Les conséquences seraient lourdes et coûteuses, a-t-il indiqué. À titre d’exemple, si elles devaient augmenter de deux semaines en raison du projet de loi 68, elle se traduirait par des augmentations de 23,6 % des prestations payées pour les invalidités de courte durée et de 4,3 % pour les invalidités de longue durée. Ce sont les employeurs et les employés qui devraient absorber ces hausses. 

Des amendements demandés 

Les assureurs se disent convaincus que quelques amendements assureraient l’atteinte de ses objectifs ainsi que le maintien de mesures de contrôle afin de limiter une hausse des coûts de l’assurance collective et individuelle. 

Comme ces deux protections sont de nature complètement différentes, Lyne Duhaime a demandé la création d’un nouvel article qui toucherait exclusivement l’assurance invalidité.  

L’ACCAP dit être d’accord avec le fait que la fréquence des suivis médicaux soit établie uniquement par le médecin et non pas un tiers comme un employeur, un assureur ou un administrateur de régime. Elle recommande d’ailleurs que le libellé porte clairement sur l’interdiction d’imposer une fréquence de rendez-vous. Cela enverrait un message clair que cette pratique est désormais interdite. 

Toutefois, l’association trouve essentiel d’introduire dans le projet de loi un paragraphe qui reconnaît qu’un assureur peut, dans certains moments clefs, exiger un rendez-vous médical. Notamment quand la couverture invalidité de l’assuré sera affectée si un tel suivi n’a pas lieu. 

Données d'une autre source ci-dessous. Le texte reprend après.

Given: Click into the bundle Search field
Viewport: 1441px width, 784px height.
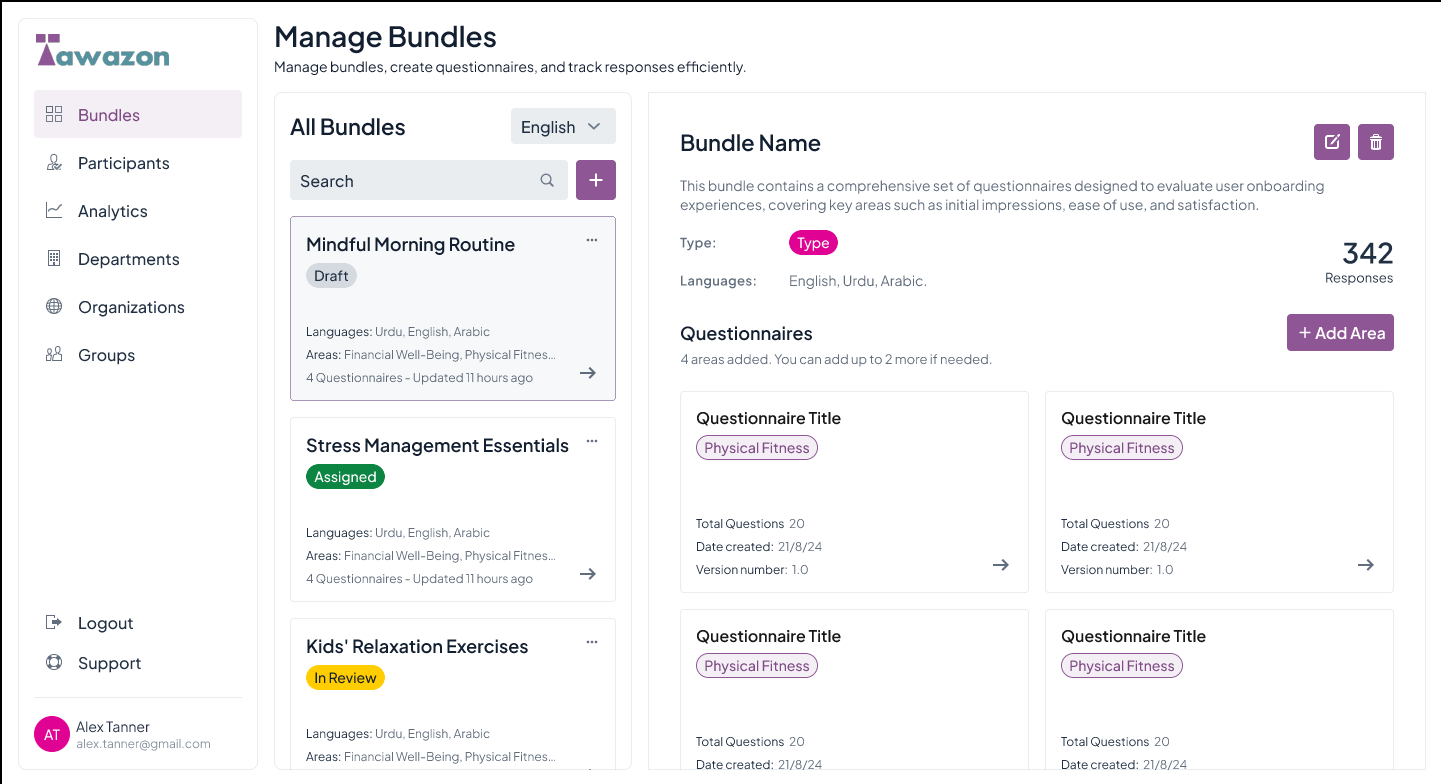Looking at the screenshot, I should click(x=415, y=181).
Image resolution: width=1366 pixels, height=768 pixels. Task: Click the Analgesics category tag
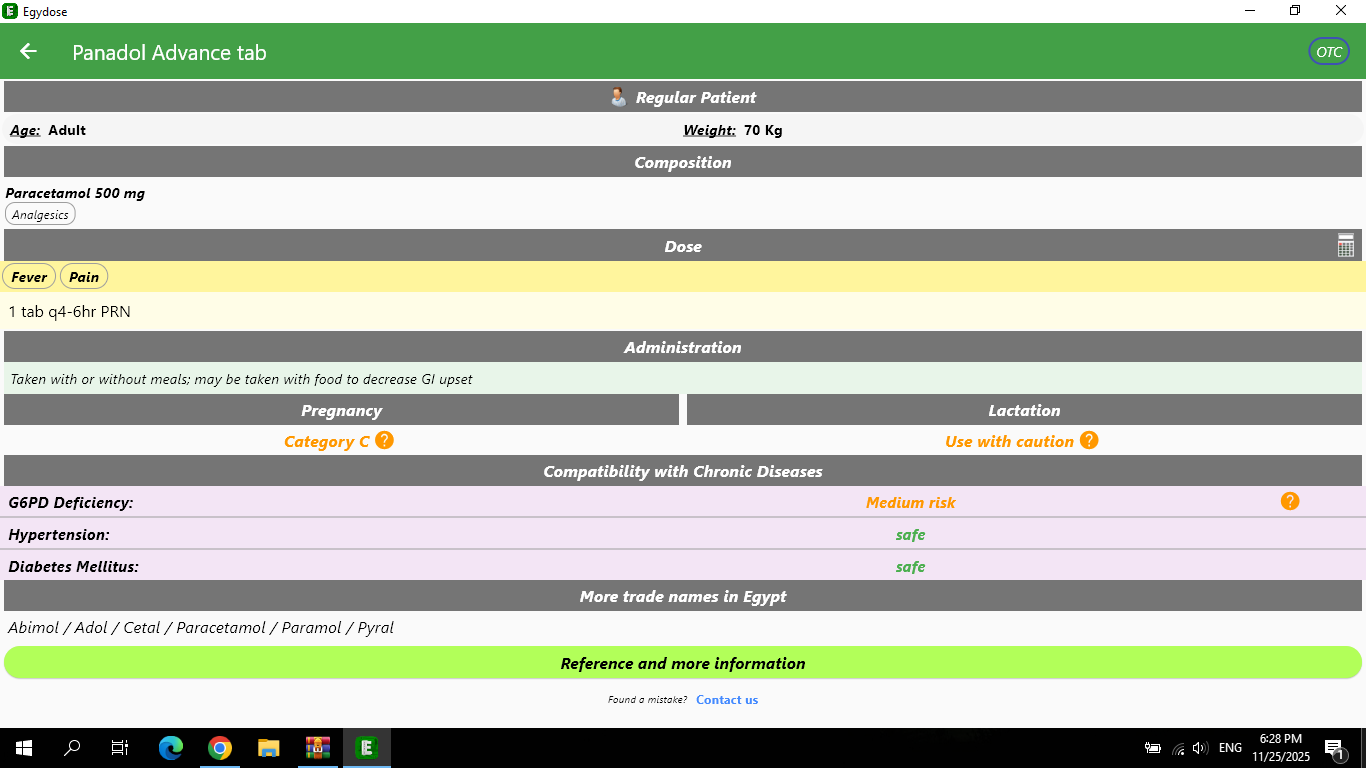pyautogui.click(x=40, y=215)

« Le suivi médical, a rappelé l’ACCAP aux élus, vise à permettre une analyse et une évaluation adéquate de la demande de prestations d’invalidité de l’assuré et se fait en collaboration avec son médecin traitant. Cela est fondamental afin que les régimes d’invalidité demeurent viables afin de protéger le plus de Québécois possible. » 

Le ministre Boulet a précisé à ses trois interlocuteurs que rien dans le projet de loi n’empêchait les assureurs de continuer à communiquer avec les médecins pour gérer l’absentéisme et de réclamer certains rendez-vous ponctuels. Il leur a rappelé que des règlements futurs vont préciser des cas d’exception, sans toutefois s’engager à souscrire à leurs demandes.